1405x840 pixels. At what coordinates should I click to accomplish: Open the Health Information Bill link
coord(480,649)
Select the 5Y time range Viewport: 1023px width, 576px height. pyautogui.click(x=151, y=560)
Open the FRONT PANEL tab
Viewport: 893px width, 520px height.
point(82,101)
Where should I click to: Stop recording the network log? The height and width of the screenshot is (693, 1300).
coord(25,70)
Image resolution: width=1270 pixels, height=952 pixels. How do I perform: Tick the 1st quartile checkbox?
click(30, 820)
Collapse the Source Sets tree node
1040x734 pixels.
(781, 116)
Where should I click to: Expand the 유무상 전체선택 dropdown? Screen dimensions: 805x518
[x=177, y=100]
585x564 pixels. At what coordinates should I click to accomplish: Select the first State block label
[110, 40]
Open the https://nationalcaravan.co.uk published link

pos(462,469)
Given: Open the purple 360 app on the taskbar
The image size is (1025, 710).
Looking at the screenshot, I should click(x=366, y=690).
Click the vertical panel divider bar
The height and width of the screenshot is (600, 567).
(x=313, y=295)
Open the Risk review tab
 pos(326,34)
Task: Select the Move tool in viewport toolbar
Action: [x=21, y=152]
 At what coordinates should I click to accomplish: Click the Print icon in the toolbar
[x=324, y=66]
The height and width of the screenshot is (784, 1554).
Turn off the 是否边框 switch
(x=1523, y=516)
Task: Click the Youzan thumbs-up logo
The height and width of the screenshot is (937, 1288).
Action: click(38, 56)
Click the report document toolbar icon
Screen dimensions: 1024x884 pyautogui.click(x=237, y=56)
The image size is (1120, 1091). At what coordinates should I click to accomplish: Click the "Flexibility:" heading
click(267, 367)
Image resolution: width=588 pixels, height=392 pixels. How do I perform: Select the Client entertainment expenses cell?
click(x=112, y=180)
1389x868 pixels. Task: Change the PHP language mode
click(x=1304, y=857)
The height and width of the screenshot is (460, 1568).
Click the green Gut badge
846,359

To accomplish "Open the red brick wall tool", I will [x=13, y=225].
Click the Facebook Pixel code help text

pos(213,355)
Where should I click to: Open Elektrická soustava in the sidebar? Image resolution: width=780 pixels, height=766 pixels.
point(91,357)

━━━━━━

● Given exercise
Copy out word for word the part of the data that opens with the line containing "Where should I click to: Stop" and closes with the line containing "[x=177, y=100]".

● The result
Where should I click to: Stop recording the network log? The height and width of the screenshot is (693, 1300).
coord(25,70)
Image resolution: width=1270 pixels, height=952 pixels. How do I perform: Tick the 1st quartile checkbox?
click(30, 820)
Collapse the Source Sets tree node
1040x734 pixels.
(781, 116)
Where should I click to: Expand the 유무상 전체선택 dropdown? Screen dimensions: 805x518
[x=177, y=100]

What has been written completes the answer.